Nothing should differ between your answer and the records below.

Dataset entries
* * * * * * * * *

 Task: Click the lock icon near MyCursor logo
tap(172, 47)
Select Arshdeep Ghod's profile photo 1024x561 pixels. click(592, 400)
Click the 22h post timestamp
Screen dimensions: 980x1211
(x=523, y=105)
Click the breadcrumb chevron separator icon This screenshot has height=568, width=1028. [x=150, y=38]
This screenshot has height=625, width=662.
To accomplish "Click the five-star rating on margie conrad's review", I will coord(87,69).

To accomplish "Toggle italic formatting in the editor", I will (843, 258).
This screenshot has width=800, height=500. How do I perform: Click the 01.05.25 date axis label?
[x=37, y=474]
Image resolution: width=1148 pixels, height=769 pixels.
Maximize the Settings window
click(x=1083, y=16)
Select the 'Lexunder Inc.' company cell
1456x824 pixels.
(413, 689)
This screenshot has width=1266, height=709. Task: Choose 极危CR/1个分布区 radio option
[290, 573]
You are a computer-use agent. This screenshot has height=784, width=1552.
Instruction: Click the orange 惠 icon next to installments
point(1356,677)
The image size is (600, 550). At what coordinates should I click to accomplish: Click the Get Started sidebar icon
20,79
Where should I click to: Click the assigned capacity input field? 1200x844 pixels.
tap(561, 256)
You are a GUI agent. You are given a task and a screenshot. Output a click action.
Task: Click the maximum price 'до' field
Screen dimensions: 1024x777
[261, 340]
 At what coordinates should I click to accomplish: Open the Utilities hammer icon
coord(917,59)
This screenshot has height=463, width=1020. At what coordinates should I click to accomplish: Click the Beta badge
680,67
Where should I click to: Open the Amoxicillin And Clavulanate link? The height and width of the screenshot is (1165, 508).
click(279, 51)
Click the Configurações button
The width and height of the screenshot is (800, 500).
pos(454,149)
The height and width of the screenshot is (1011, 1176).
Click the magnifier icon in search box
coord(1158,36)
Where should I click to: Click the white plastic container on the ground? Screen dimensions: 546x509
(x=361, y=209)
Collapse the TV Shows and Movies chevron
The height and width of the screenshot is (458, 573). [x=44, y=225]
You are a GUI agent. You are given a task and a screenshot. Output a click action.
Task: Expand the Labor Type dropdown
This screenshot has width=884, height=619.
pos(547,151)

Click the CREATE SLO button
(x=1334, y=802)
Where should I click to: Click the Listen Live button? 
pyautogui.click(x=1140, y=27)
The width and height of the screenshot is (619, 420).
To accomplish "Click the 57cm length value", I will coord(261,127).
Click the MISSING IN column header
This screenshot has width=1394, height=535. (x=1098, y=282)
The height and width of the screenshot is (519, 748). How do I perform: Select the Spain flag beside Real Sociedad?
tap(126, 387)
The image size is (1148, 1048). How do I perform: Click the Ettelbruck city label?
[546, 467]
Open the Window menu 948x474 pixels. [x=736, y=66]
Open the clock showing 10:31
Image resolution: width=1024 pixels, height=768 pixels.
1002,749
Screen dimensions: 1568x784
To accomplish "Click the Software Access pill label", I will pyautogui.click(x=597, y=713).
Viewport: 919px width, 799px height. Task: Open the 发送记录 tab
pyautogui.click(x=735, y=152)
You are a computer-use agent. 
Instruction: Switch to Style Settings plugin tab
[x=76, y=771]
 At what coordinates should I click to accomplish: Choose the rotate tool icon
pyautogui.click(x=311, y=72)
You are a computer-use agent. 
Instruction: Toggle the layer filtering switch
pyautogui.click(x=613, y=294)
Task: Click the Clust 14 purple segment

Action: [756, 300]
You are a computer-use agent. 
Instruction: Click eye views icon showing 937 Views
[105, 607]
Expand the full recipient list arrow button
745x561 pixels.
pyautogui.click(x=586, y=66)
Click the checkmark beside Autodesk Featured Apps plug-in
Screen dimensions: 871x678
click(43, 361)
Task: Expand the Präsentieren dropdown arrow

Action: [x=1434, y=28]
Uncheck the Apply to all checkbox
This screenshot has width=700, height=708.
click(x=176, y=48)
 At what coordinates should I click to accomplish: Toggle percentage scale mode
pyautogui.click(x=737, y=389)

* * * * * * * * *

Answer to the exercise:
 Task: Click the lock icon near MyCursor logo
tap(172, 47)
Select Arshdeep Ghod's profile photo 1024x561 pixels. click(592, 400)
Click the 22h post timestamp
Screen dimensions: 980x1211
(x=523, y=105)
Click the breadcrumb chevron separator icon This screenshot has height=568, width=1028. [x=150, y=38]
This screenshot has height=625, width=662.
To accomplish "Click the five-star rating on margie conrad's review", I will coord(87,69).

To accomplish "Toggle italic formatting in the editor", I will (843, 258).
This screenshot has width=800, height=500. How do I perform: Click the 01.05.25 date axis label?
[x=37, y=474]
Image resolution: width=1148 pixels, height=769 pixels.
Maximize the Settings window
click(x=1083, y=16)
Select the 'Lexunder Inc.' company cell
1456x824 pixels.
(413, 689)
This screenshot has width=1266, height=709. Task: Choose 极危CR/1个分布区 radio option
[290, 573]
You are a computer-use agent. This screenshot has height=784, width=1552.
Instruction: Click the orange 惠 icon next to installments
point(1356,677)
The image size is (600, 550). At what coordinates should I click to accomplish: Click the Get Started sidebar icon
20,79
Where should I click to: Click the assigned capacity input field? 1200x844 pixels.
tap(561, 256)
You are a GUI agent. You are given a task and a screenshot. Output a click action.
Task: Click the maximum price 'до' field
Screen dimensions: 1024x777
[261, 340]
 At what coordinates should I click to accomplish: Open the Utilities hammer icon
coord(917,59)
This screenshot has height=463, width=1020. At what coordinates should I click to accomplish: Click the Beta badge
680,67
Where should I click to: Open the Amoxicillin And Clavulanate link? The height and width of the screenshot is (1165, 508).
click(279, 51)
Click the Configurações button
The width and height of the screenshot is (800, 500).
pos(454,149)
The height and width of the screenshot is (1011, 1176).
Click the magnifier icon in search box
coord(1158,36)
Where should I click to: Click the white plastic container on the ground? Screen dimensions: 546x509
(x=361, y=209)
Collapse the TV Shows and Movies chevron
The height and width of the screenshot is (458, 573). [x=44, y=225]
You are a GUI agent. You are given a task and a screenshot. Output a click action.
Task: Expand the Labor Type dropdown
This screenshot has width=884, height=619.
pos(547,151)

Click the CREATE SLO button
(x=1334, y=802)
Where should I click to: Click the Listen Live button? 
pyautogui.click(x=1140, y=27)
The width and height of the screenshot is (619, 420).
To accomplish "Click the 57cm length value", I will coord(261,127).
Click the MISSING IN column header
This screenshot has width=1394, height=535. (x=1098, y=282)
The height and width of the screenshot is (519, 748). How do I perform: Select the Spain flag beside Real Sociedad?
tap(126, 387)
The image size is (1148, 1048). How do I perform: Click the Ettelbruck city label?
[546, 467]
Open the Window menu 948x474 pixels. [x=736, y=66]
Open the clock showing 10:31
Image resolution: width=1024 pixels, height=768 pixels.
1002,749
Screen dimensions: 1568x784
To accomplish "Click the Software Access pill label", I will pyautogui.click(x=597, y=713).
Viewport: 919px width, 799px height. Task: Open the 发送记录 tab
pyautogui.click(x=735, y=152)
You are a computer-use agent. 
Instruction: Switch to Style Settings plugin tab
[x=76, y=771]
 At what coordinates should I click to accomplish: Choose the rotate tool icon
pyautogui.click(x=311, y=72)
You are a computer-use agent. 
Instruction: Toggle the layer filtering switch
pyautogui.click(x=613, y=294)
Task: Click the Clust 14 purple segment

Action: [756, 300]
You are a computer-use agent. 
Instruction: Click eye views icon showing 937 Views
[105, 607]
Expand the full recipient list arrow button
745x561 pixels.
pyautogui.click(x=586, y=66)
Click the checkmark beside Autodesk Featured Apps plug-in
Screen dimensions: 871x678
click(43, 361)
Task: Expand the Präsentieren dropdown arrow

Action: [x=1434, y=28]
Uncheck the Apply to all checkbox
This screenshot has width=700, height=708.
click(x=176, y=48)
 At what coordinates should I click to accomplish: Toggle percentage scale mode
pyautogui.click(x=737, y=389)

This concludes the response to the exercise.